Maggie es una canadiense de veintinueve años, divorciada y protagonista de la divertida novela contemporánea Really Good, Actually, escrita por Monica Heisey. Maggie es una mujer ansiosa, que piensa demasiado y que queda destrozada después de que su esposo Jon — su amor de la universidad — la deja. El libro se centra en sus problemas de autoestima, su relación con su cuerpo y, claro, la depresión que le causa el divorcio. La novela empieza con Maggie preocupada por cómo contarle a sus amigas que Jon la abandonó, justo antes de cumplir sus veintinueve años, y continúa en su primer año como mujer soltera, y termina poco después de su cumpleaños número treinta, cuando por fin le llega el acta de divorcio.
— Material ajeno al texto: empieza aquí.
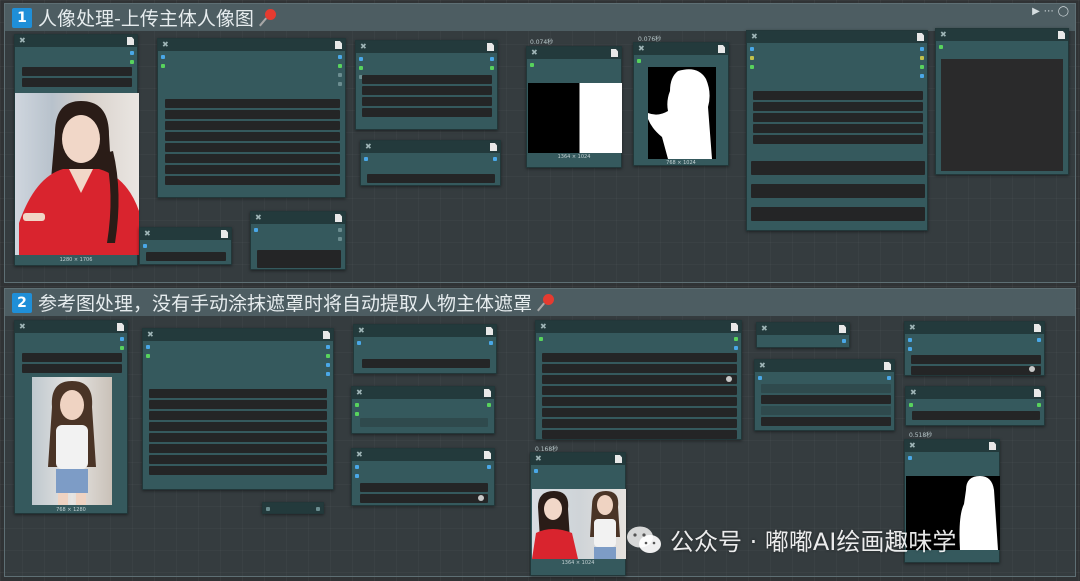  What do you see at coordinates (974, 348) in the screenshot?
I see `node-config-k: ✖` at bounding box center [974, 348].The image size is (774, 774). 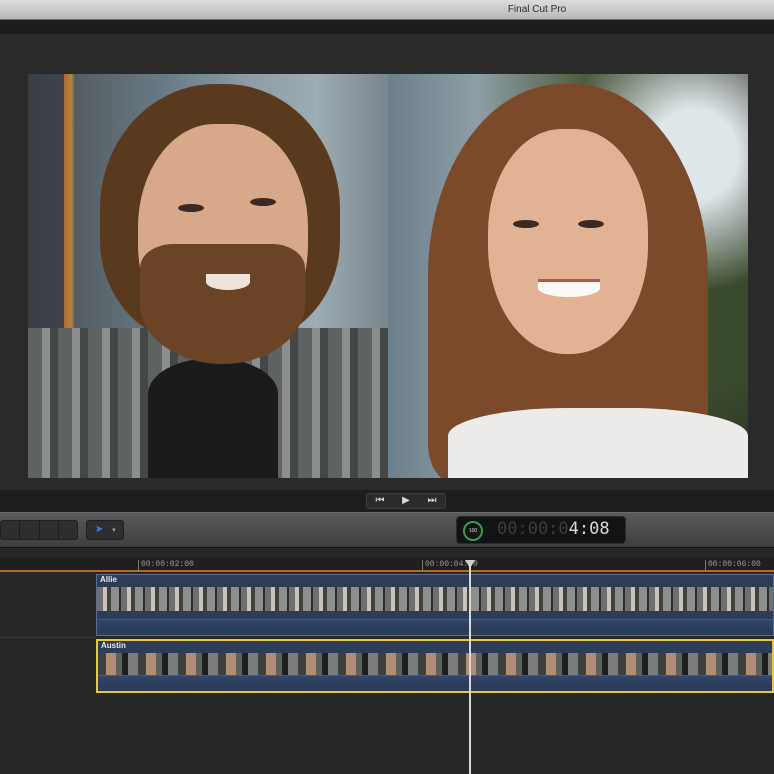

Maggie es abiertamente bi, pero siempre ha tenido una relación complicada con su orientación sexual. Como había estado con un solo hombre durante casi toda su vida adulta, siente que no es “lo suficientemente bi”. Ella misma dice que es “al menos un 35% bi”, pero no está segura de si realmente pertenece a la comunidad LGBT. Antes del divorcio, nunca había explorado esa parte de su identidad. Afirma su bisexualidad más como una extensión de su identidad política progresista y de izquierda — le apasiona la justicia social, a veces hasta en exceso, aunque a veces no le entienda del todo a las noticias. Para ella, ser bi-amigable era más una postura política que una experiencia vivida… al menos antes del divorcio.
Después de que Jon se fue, Maggie se da cuenta de que ni siquiera sabe qué tipo de comida le gusta, mucho menos sus verdaderas preferencias románticas y sexuales. Empieza a explorar su sexualidad: participa en tríos con sus amigas queer y sale con varios hombres y mujeres en Tinder. Para ella, es una vida completamente nueva. Viviendo en Toronto, donde las personas queer pueden ser quienes son sin miedo, Maggie se vuelve completamente abierta sobre su identidad. Casi entra en una relación seria con un hombre y tiene varias citas agradables con una mujer, pero finalmente, después de terapia, decide quedarse soltera un tiempo para conocerse más como persona — más allá de una relación. Incluso después de un año, sigue sintiendo el duelo por su matrimonio, pero también empieza a notar que el mundo no se acaba ahí.
Como representación bi, la novela muestra a una millennial bi moderna, cómoda con su identidad pero aún intentando comprenderse a sí misma. Sus amistades son progresistas y sabe que ni su familia ni su círculo social la rechazarían por ser queer, sin embargo nunca había tenido la oportunidad de explorar plenamente su bisexualidad. El divorcio le da esa oportunidad, además de la posibilidad de replantearse muchas otras decisiones que tomó en el pasado.
Maggie seguramente resonará con quienes, después de terminar una relación heterosexual larga, están intentando reconstruir su vida y redescubrir quiénes son.